* _WRITTEN TASK_
Continue the forum thread below about renting a 2-bedroom unit at Marriott's Ko Olina Beach Club, picking up right after its last line.

* _EXTRACT TO READ_

# Marriott's Ko Olina Beach Club Hawaii Oahu 3/12-3/19 2-bed



## AKC3333 (Feb 24, 2021)

Marriott's Ko Olina Beach Club
Oahu, Hawaii
Dates: 3/12-3/19
2 bedroom HZZAA
$800

Let me know if you need any more info


----------



## mike2200 (Feb 24, 2021)

View? 
And what does HZAA MEAN (sorry)


Sent from my iPad using Tapatalk


----------



## mike2200 (Feb 24, 2021)

Mis-post


----------



## flexible (Feb 24, 2021)

Marriott’s code can tell you the and building. Call Ko olina directly and ask them.


----------



## AKC3333 (Feb 24, 2021)

Ocean view


----------



## Citrine (Feb 25, 2021)

AKC3333 said:


> Marriott's Ko Olina Beach Club
> Oahu, Hawaii
> Dates: 3/12-3/19
> 2 bedroom HZZAA
> ...


Would be nice if you have 3/20-3/27


----------



## aamarquez8 (Feb 25, 2021)

Is it still available?


----------



## Thismamatravels (Feb 26, 2021)

Is this still available? I am very interested!


----------



## mebhealthy (Feb 27, 2021)

Our family would LOVE to go!!! Is this still available?


----------



## SueDonJ (Feb 28, 2021)

mike2200 said:


> View?
> And what does HZAA MEAN (sorry)
> 
> 
> Sent from my iPad using Tapatalk





flexible said:


> Marriott’s code can tell you the and building. Call Ko olina directly and ask them.

* _DATASET ROWS_
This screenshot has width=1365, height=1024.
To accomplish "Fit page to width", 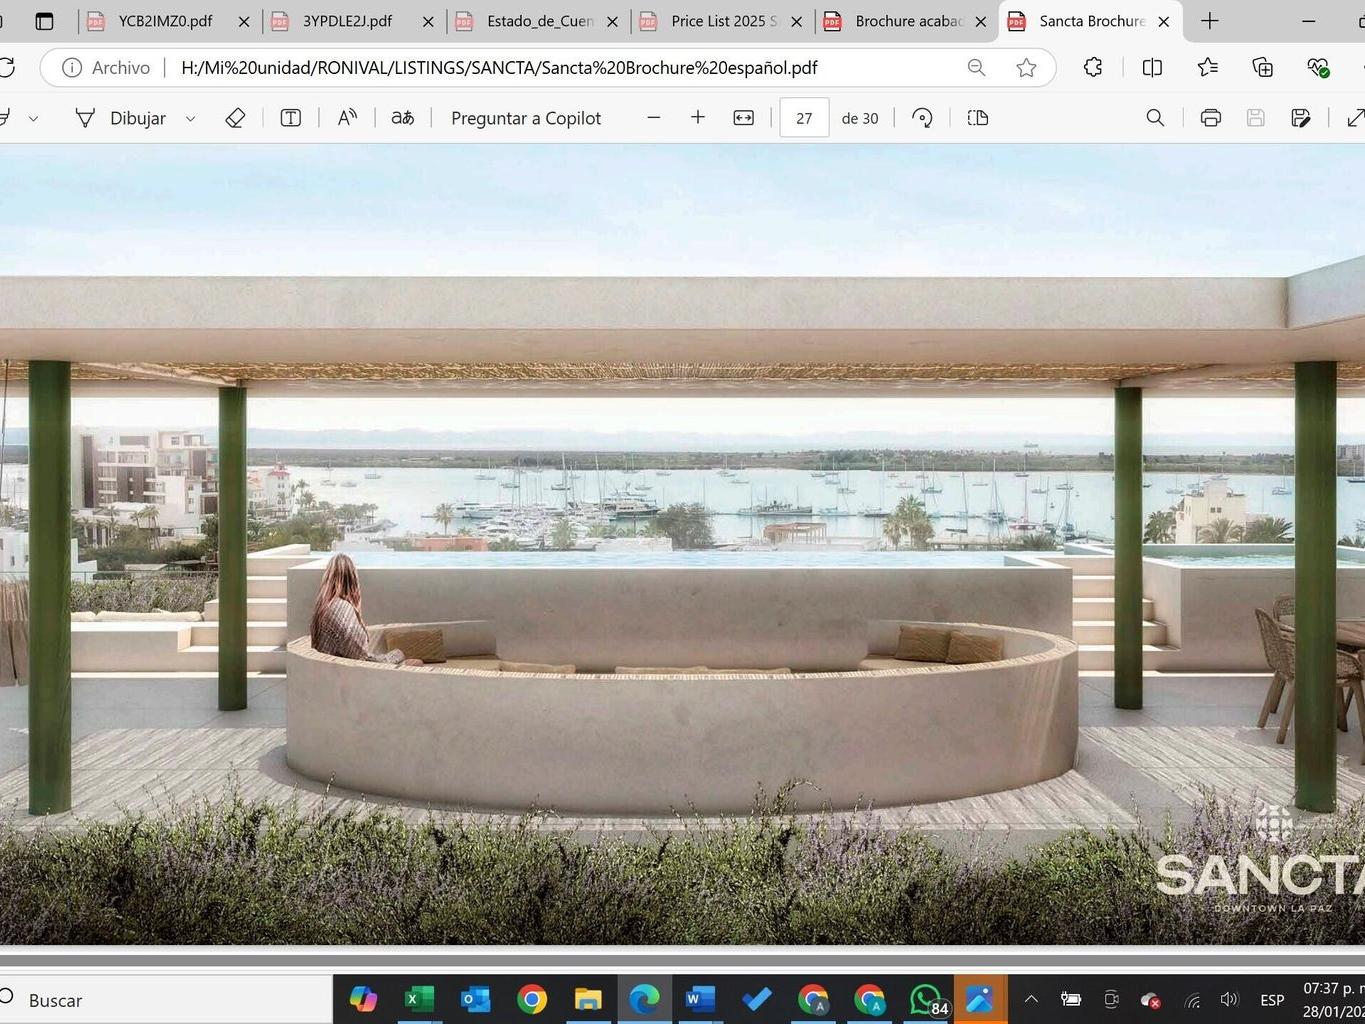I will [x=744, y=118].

--

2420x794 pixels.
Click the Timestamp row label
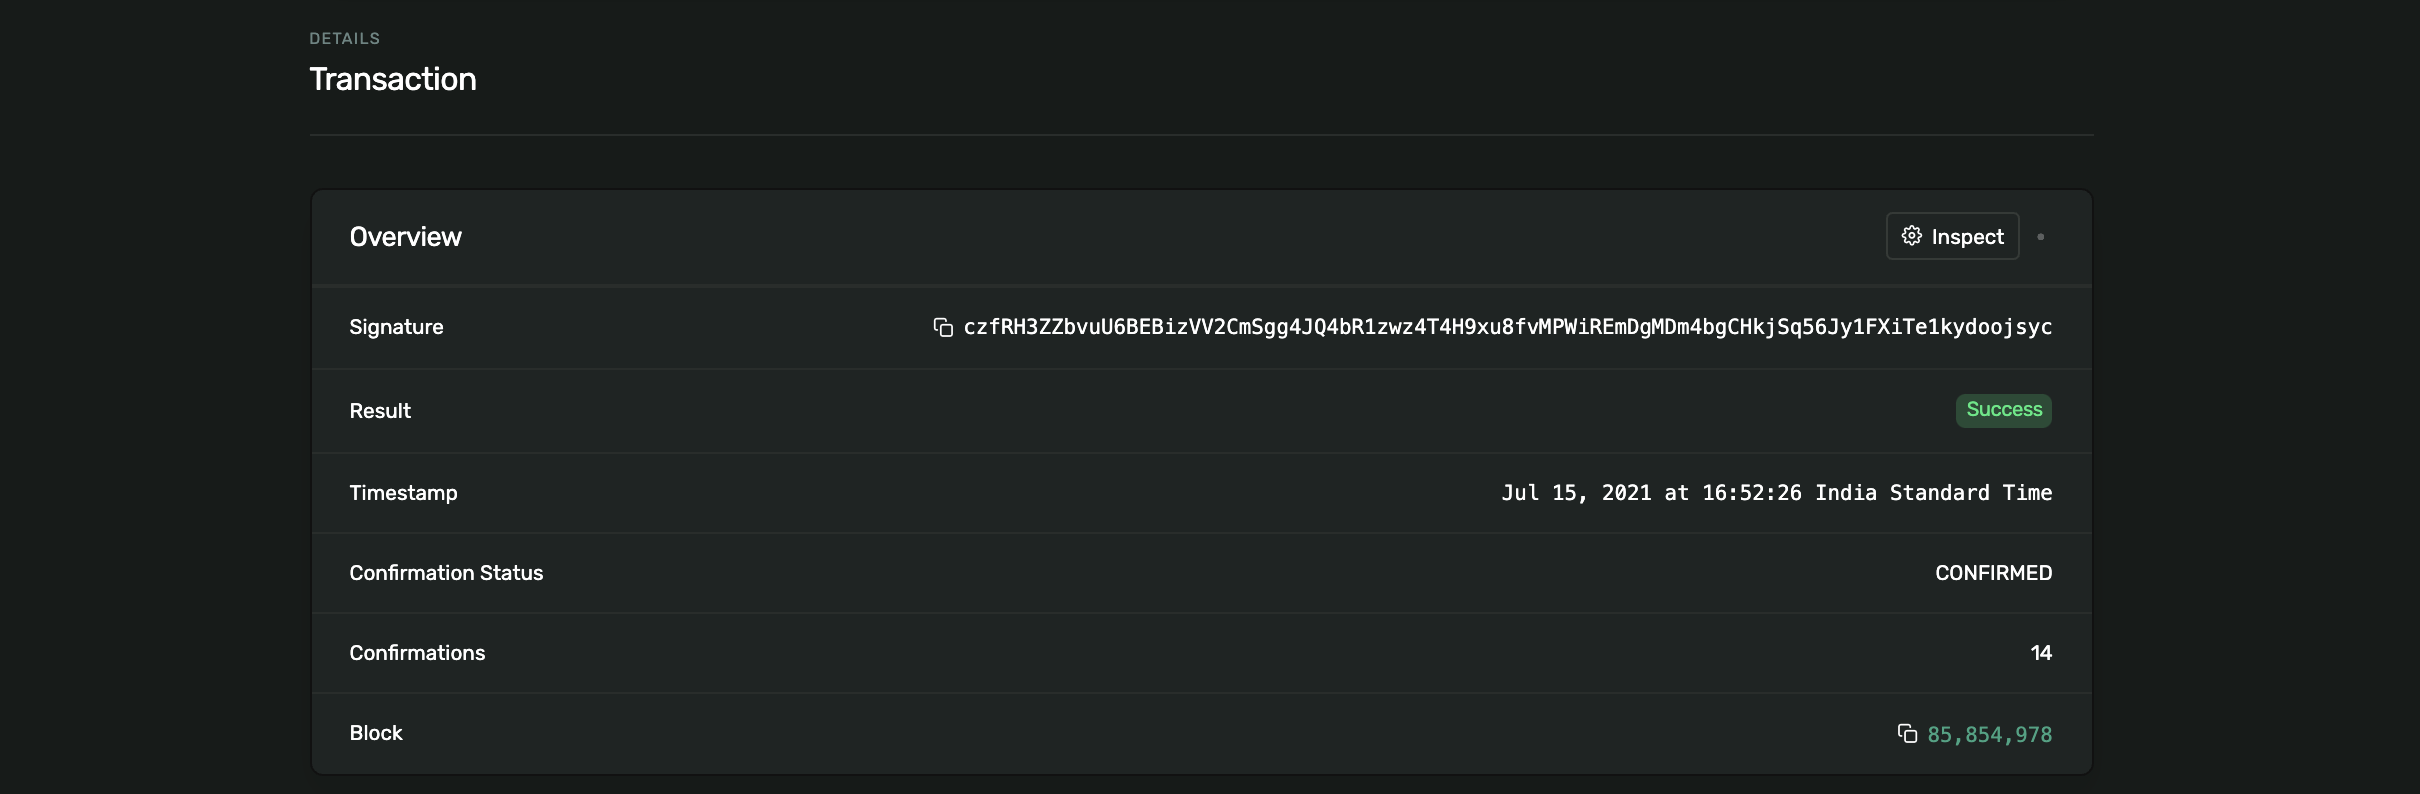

* _RESPONSE TO THIS EXERCISE_
HZZAA is an II-generated code that confirms the unit/view type of a deposited Marriott interval. This rental was reported because of it being an obvious exchange rental, so here's a reminder from this LMR forum's rules:

_>>*IMPORTANT*: Major exchange company rules prohibit the rental of time deposited with them or of exchanged weeks, bonus weeks, etc., obtained through them. Further, exchange companies have been known to take disciplinary action against violators of their rules when discovered via online sources such as this one. There have been cases reported of renters showing up at the resort and finding that the reservation has been canceled when the exchange company learned of a transaction violating their policies. While we are not in a position to enforce exchange company policies for them, *we discourage such rental offers on this board, and caution users of this practice*.<<

Also, note that in this thread - __Marriott Vacation Club week booked__ - this OP learned about the II rules and yet, still chose to post an exchange rental without warning any takers._


----------



## AKC3333 (Mar 1, 2021)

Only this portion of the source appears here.